Depuis son application en 2014, la loi Pinel a réussi à redonner un second souffle au secteur immobilier, si bien que l’Etat a décidé de la prolonger jusqu’en 2021. Néanmoins, afin de la rendre encore plus efficace, le gouvernement a décidé d’y apporter quelques modifications. Voici donc ce qui va changer avec la loi Pinel à partir de cette année 2018.

Révision des zones Pinel

Le principal changement se portera sur les zones d’application de la Loi Pinel. Si entre 2014 et 2017, la loi était applicable dans les zones A, A bis, B1 et B2, elles se verront plus restreintes à partir de 2018. En effet, les zones éligibles seront désormais plus que les zones A, A bis, et B1, car le gouvernement estime que les demandes locatives dans les zones B2 et C ne sont pas suffisamment importantes, comparées aux investissements réalisés.

La révision de ce zonage a pour objectif de mieux adapter les différents dispositifs existants au marché immobilier actuel. Ainsi, près de 1200 communes ont été reclassées dans une nouvelle zone Pinel. Ce nouveau zonage devrait donc mieux correspondre aux réalités du marché.

Les zones B2 et C seront donc exclues du dispositif, sauf certains cas exceptionnels et seulement pour l’année 2018 : les communes situées en zone B2 ayant déposé une demande de permis de construire avant le 31 décembre 2017 continueront à être éligibles jusqu’au 30 juin 2018. Une fois ce délai dépassé, elles seront totalement exclues jusqu’en 2021.

La zone B1, toujours éligible à la loi Pinel a connu quelques révisions : un accord préfectoral est désormais requis pour qu’une commune située en zone B1 puisse bénéficier de la loi. Celle-ci doit prouver qu’elle mérite d’être classée en zone dite « tendue », c’est-à-dire qu’elle a un réel besoin de logement locatif, et que l’offre y est insuffisante.

Répartition des nouvelles zones éligibles à la loi Pinel

Comme il a été dit précédemment, les zones A bis, A et B1 sont celles qui vont continuer à bénéficier des avantages fiscales jusqu’en 2021. En zone A bis, on retrouve la ville de Paris ainsi que ses 29 communes environnantes, dont les demandes locatives demeurent très élevées. Ensuite, on retrouve en zone A l’île de France, la Côte d’Azur et la partie française de l’agglomération Genevoise.

La zone B1 regroupe toutes les métropoles comptant plus de 250.000 habitants. La grande couronne parisienne y est donc incluse, ainsi que quelques villes ayant des prix de l’immobilier élevés, comme Saint-Malo, Annecy, La Rochelle, Bayonne, Chambéry etc. Enfin, on retrouve aussi en zone B1 les départements d’Outre-mer et les îles non reliées au continent.
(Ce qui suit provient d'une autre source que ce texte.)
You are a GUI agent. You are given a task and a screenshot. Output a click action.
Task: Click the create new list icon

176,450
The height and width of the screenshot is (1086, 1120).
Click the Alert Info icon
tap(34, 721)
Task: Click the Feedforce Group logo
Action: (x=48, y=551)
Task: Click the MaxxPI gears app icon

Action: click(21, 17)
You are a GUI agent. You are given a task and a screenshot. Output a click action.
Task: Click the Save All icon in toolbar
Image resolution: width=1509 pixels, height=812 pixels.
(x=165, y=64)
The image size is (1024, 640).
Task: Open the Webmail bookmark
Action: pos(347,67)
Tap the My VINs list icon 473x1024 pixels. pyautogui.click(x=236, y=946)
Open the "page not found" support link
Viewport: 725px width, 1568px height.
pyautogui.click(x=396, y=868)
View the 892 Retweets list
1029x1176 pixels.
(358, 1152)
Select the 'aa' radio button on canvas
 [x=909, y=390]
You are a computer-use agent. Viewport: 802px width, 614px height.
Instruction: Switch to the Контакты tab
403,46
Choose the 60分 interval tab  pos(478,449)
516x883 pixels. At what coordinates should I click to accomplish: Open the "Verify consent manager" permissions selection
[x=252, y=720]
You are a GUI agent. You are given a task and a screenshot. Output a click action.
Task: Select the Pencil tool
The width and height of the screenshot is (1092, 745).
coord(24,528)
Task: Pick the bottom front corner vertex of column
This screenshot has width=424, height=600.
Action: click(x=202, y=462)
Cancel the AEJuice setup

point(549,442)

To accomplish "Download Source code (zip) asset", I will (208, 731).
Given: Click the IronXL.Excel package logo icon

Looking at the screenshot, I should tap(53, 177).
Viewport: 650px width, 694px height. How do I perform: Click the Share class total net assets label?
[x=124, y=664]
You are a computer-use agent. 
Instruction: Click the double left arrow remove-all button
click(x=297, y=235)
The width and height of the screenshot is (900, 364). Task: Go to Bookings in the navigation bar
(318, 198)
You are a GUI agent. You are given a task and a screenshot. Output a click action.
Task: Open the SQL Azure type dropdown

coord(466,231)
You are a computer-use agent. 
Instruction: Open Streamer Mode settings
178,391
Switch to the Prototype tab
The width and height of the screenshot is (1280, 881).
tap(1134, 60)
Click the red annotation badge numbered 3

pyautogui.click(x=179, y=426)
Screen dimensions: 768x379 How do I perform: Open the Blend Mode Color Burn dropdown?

La dernière zone éligible à la loi Pinel est la zone B2, regroupant les villes ayant plus de 50.000 habitants et celles qui ont obtenu un agrément spécial de la Préfecture. Rappelons toutefois qu’il s’agit de mesures exceptionnelles, et qu’au terme de l’année 2018, les communes situées en zone B2 ne bénéficieront plus du dispositif, au même titre que les communes situées en zone C.